Task requirements → After locating the line that contains "Task: Select 小说网 sidebar sub-item", restate it and each later line word for word through the end of the records.

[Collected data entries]

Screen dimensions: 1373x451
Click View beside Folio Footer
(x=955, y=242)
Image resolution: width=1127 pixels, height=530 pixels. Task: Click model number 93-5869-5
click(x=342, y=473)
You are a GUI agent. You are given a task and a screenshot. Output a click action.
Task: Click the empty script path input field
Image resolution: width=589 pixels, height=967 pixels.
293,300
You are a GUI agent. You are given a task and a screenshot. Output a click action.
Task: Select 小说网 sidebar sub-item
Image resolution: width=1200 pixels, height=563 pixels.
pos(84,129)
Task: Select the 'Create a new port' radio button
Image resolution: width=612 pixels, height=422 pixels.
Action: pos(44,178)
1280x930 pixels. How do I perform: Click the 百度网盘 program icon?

Exercise answer →
Task: Select 小说网 sidebar sub-item
Image resolution: width=1200 pixels, height=563 pixels.
pos(84,129)
Task: Select the 'Create a new port' radio button
Image resolution: width=612 pixels, height=422 pixels.
Action: pos(44,178)
1280x930 pixels. How do I perform: Click the 百度网盘 program icon?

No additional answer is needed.